START AVAILABLE DATA

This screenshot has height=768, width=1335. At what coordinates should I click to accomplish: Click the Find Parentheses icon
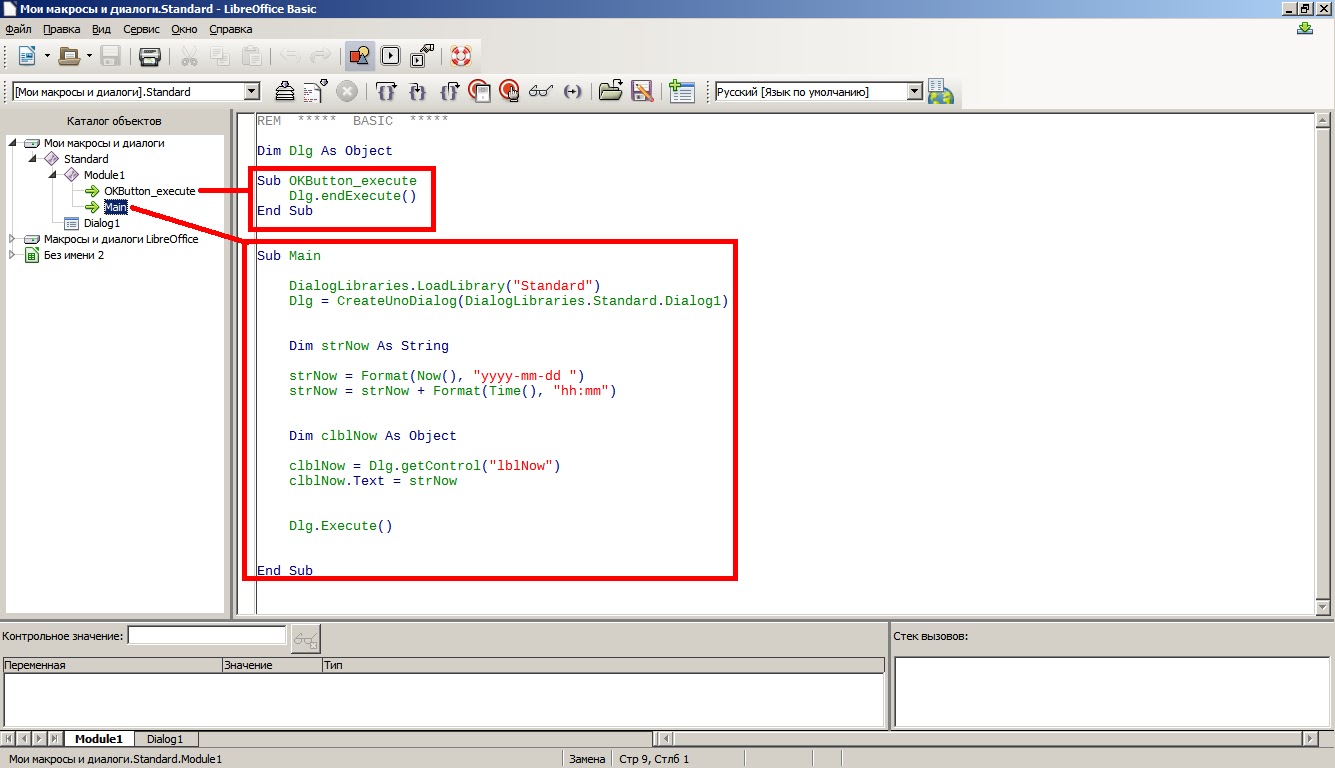(571, 91)
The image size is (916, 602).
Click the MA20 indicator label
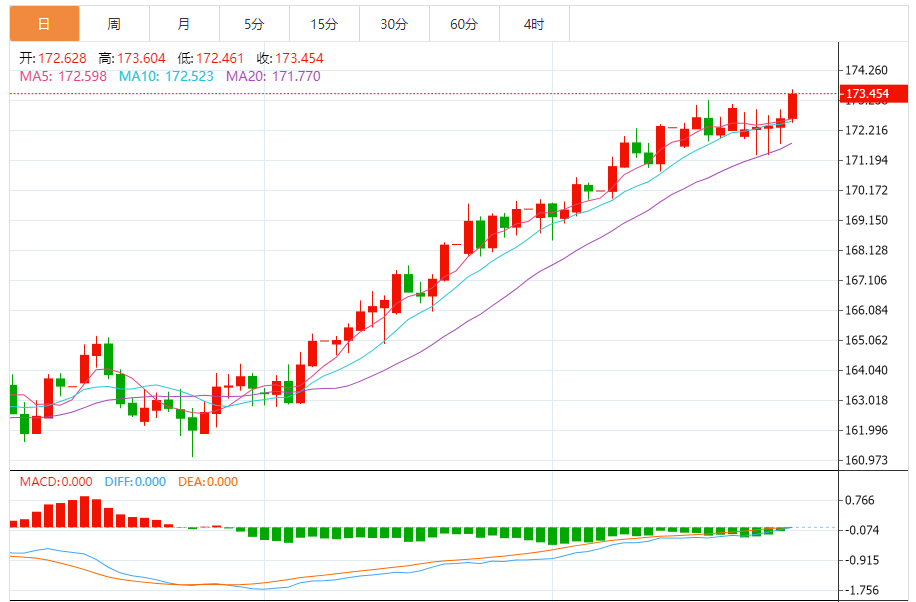273,76
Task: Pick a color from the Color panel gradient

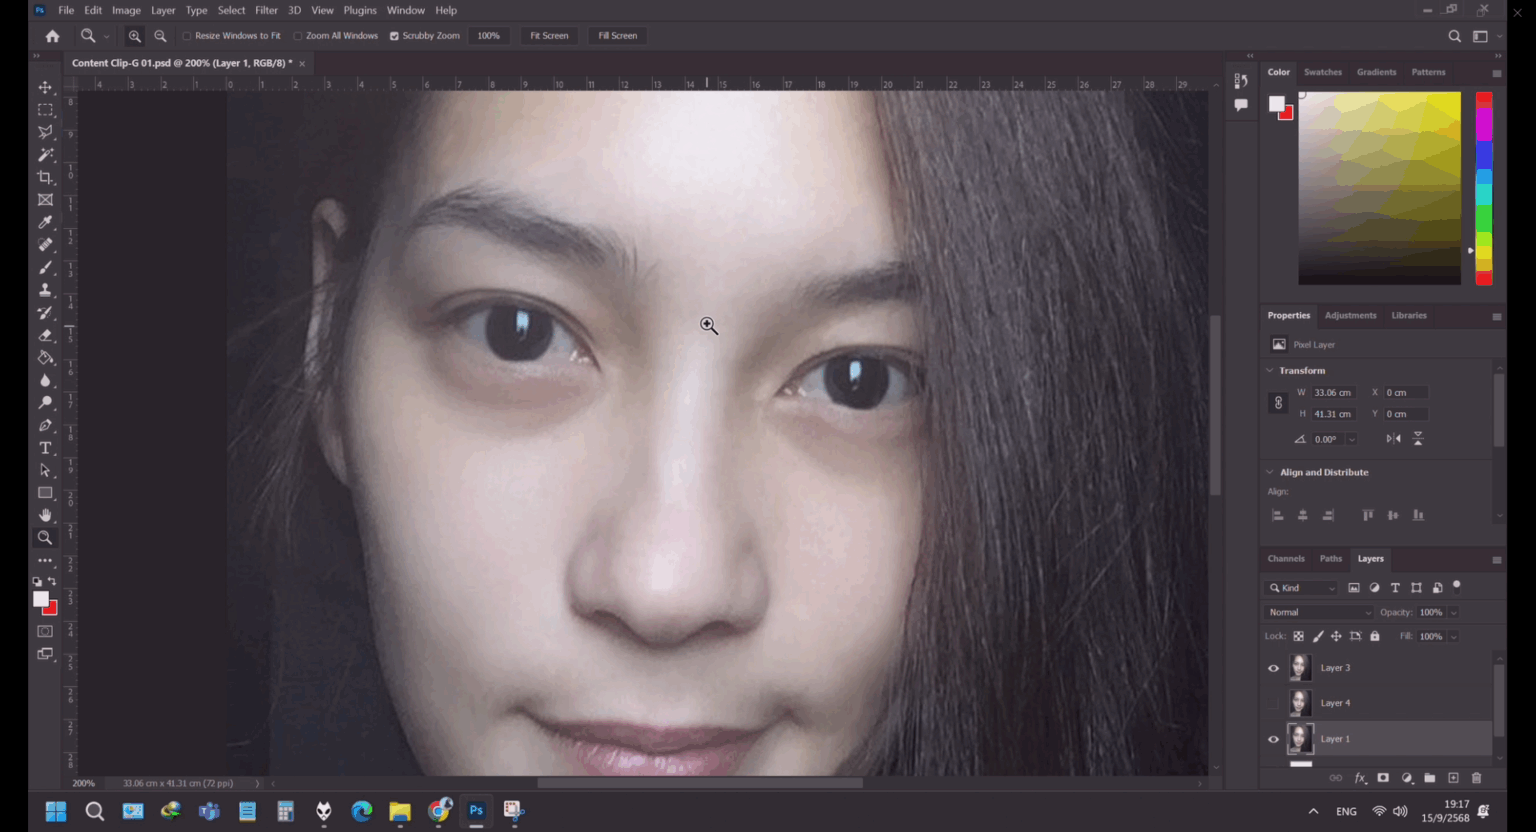Action: coord(1379,188)
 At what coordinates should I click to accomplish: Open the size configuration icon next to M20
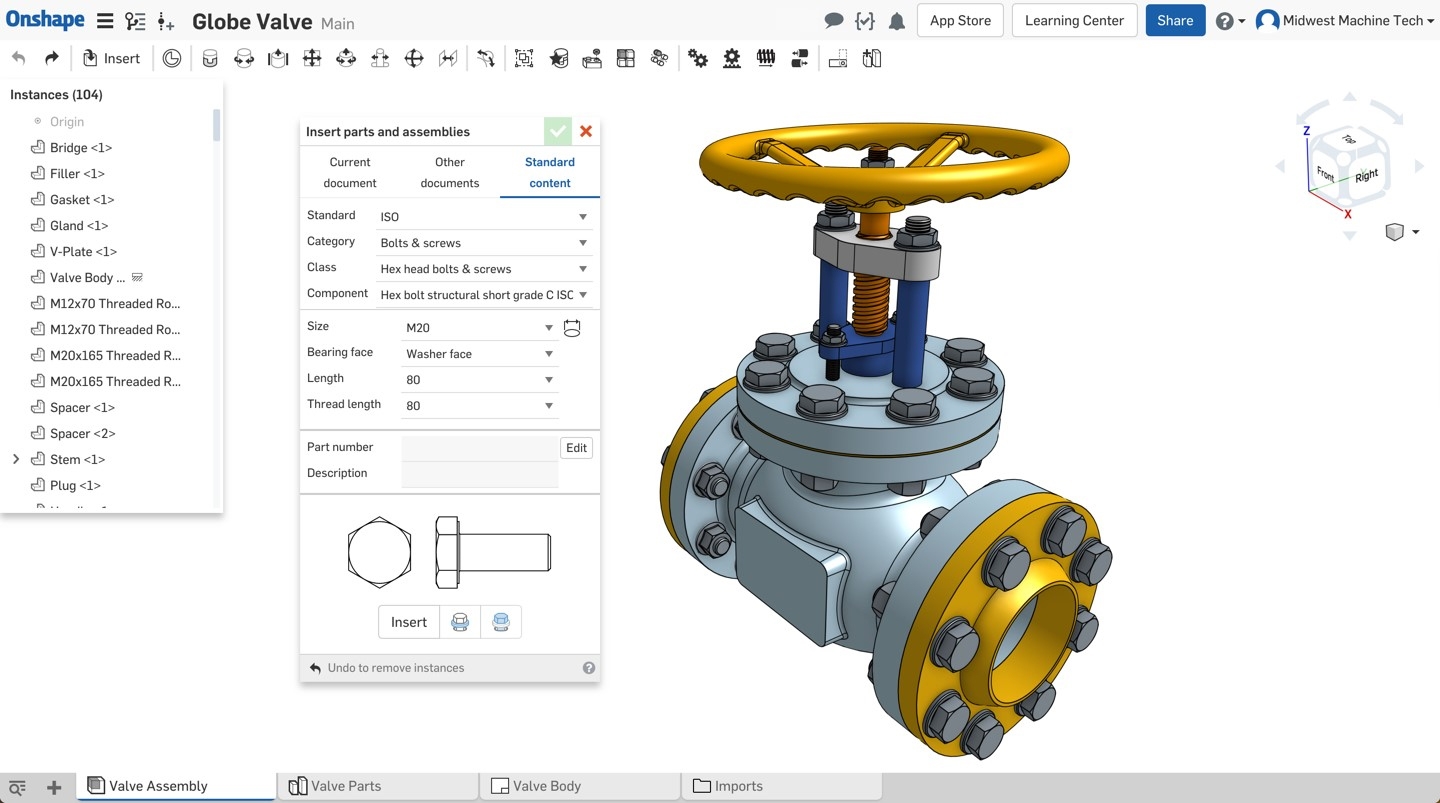coord(572,328)
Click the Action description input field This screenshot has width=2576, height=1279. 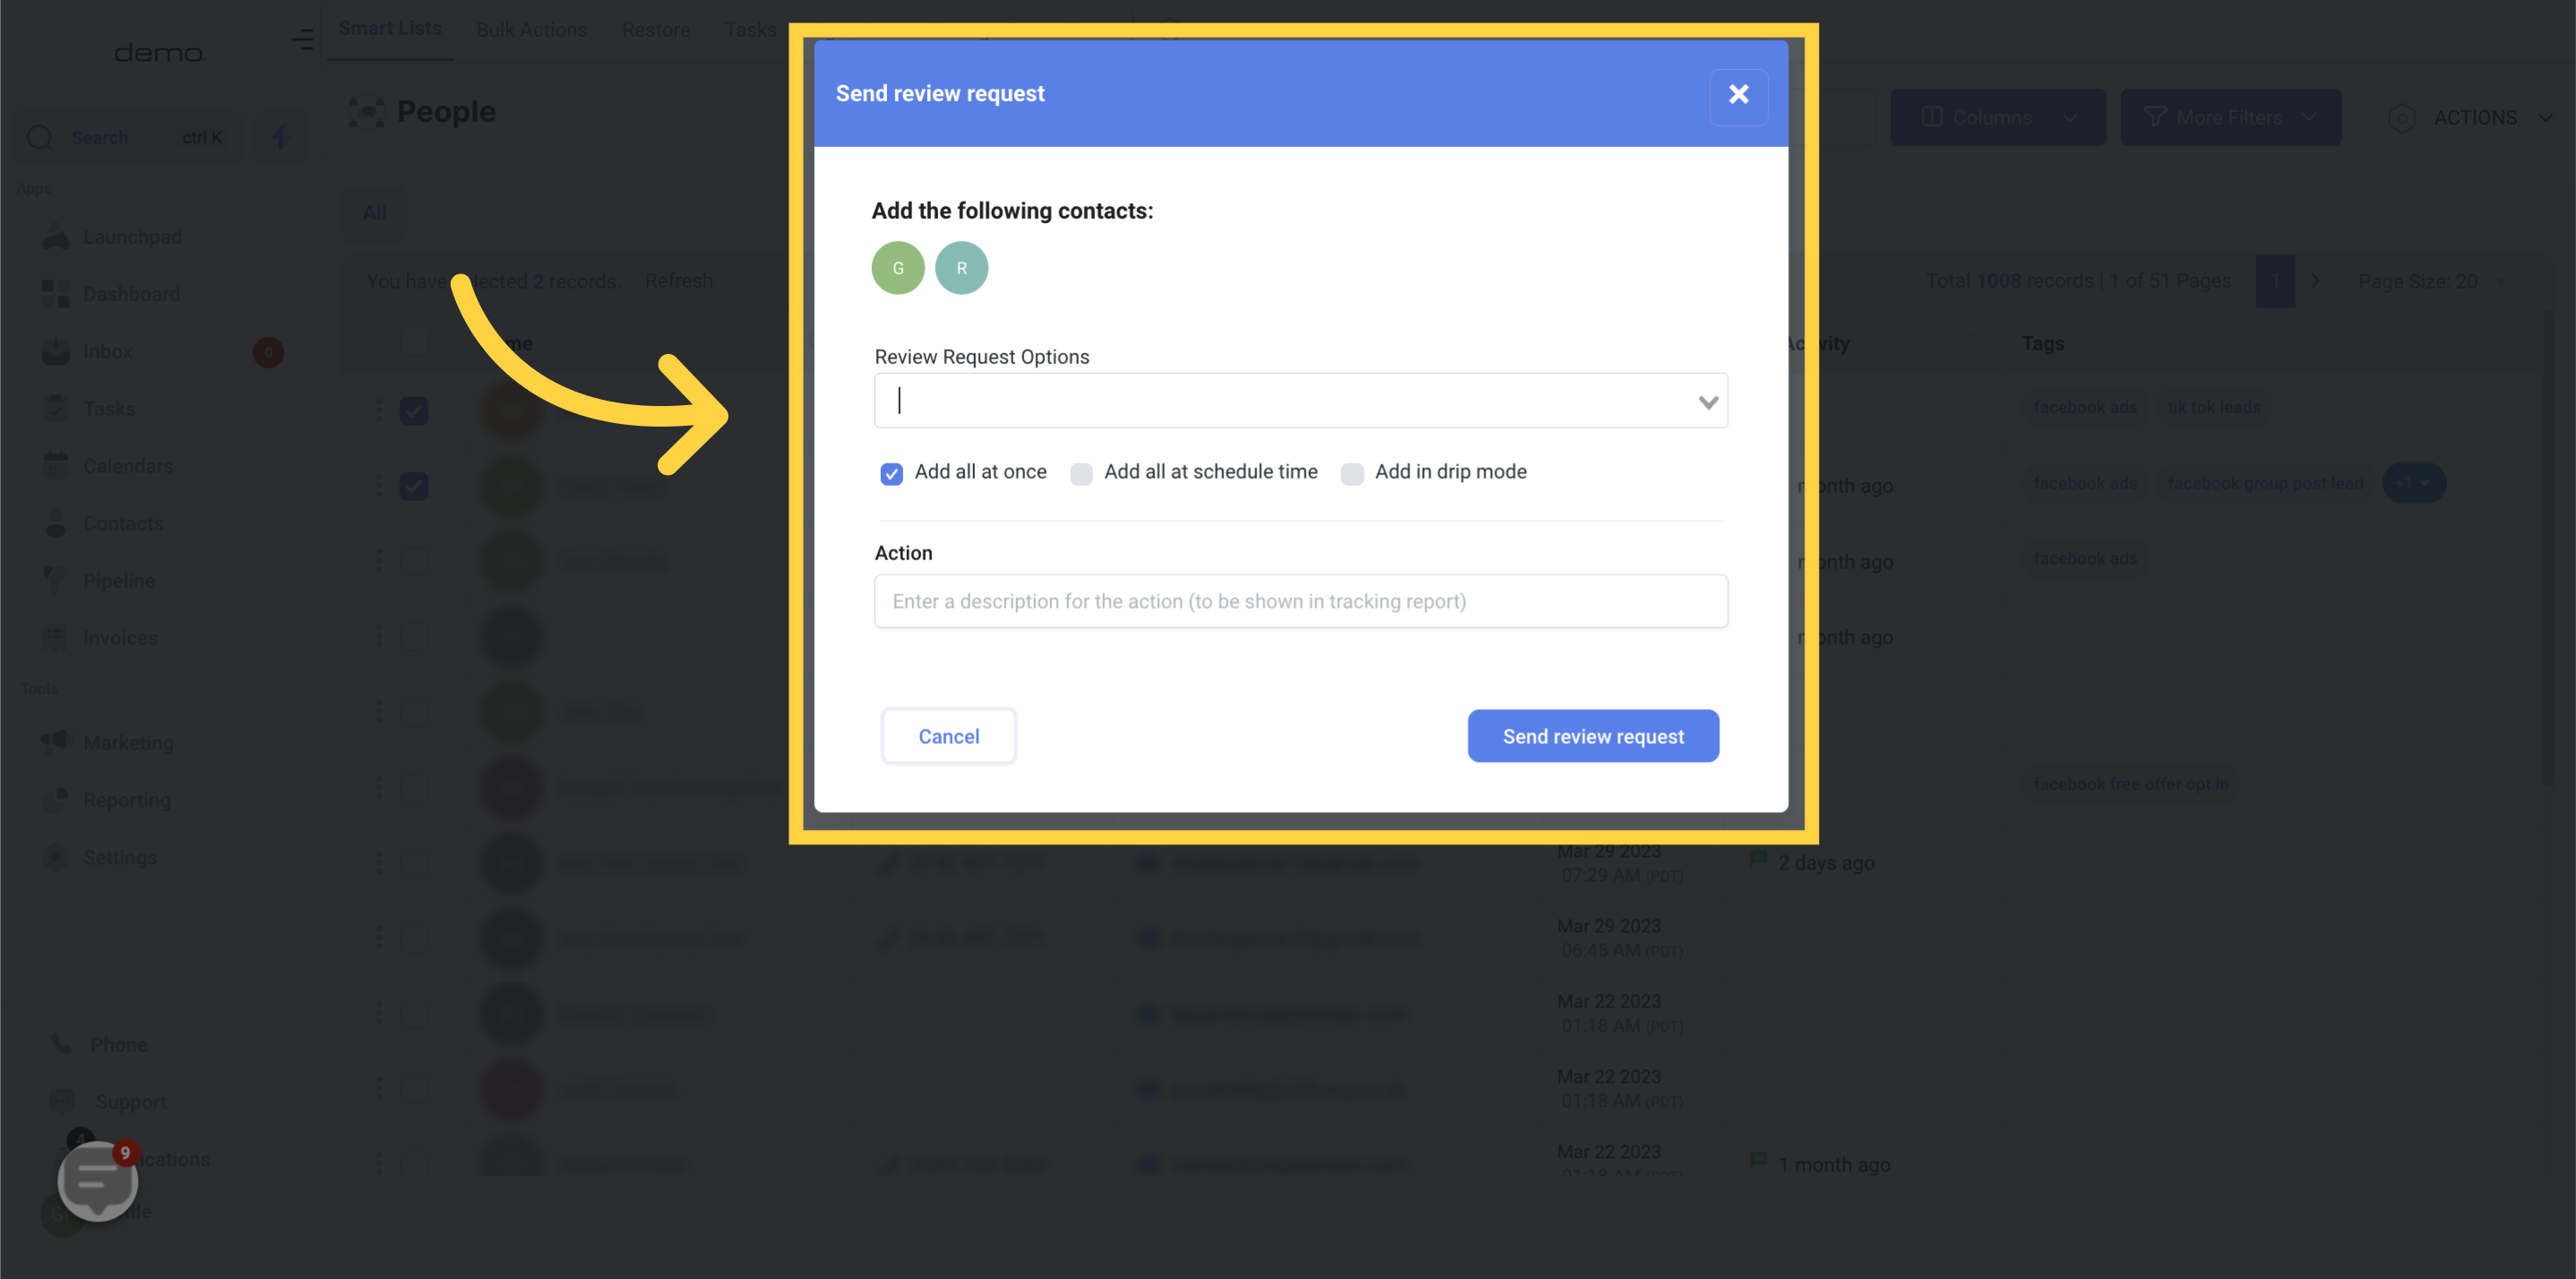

END AVAILABLE DATA

## EXERCISE AIM
Set down every entry above exactly as written, but skip the pictures.

## WRITTEN REPLY
This screenshot has height=768, width=1335. At what coordinates should I click to accomplish: Click the Find Parentheses icon
(571, 91)
The image size is (916, 602).
Click the MA20 indicator label
273,76
Task: Pick a color from the Color panel gradient

Action: coord(1379,188)
 At what coordinates should I click to accomplish: Open the size configuration icon next to M20
coord(572,328)
Click the Action description input field This screenshot has width=2576, height=1279. 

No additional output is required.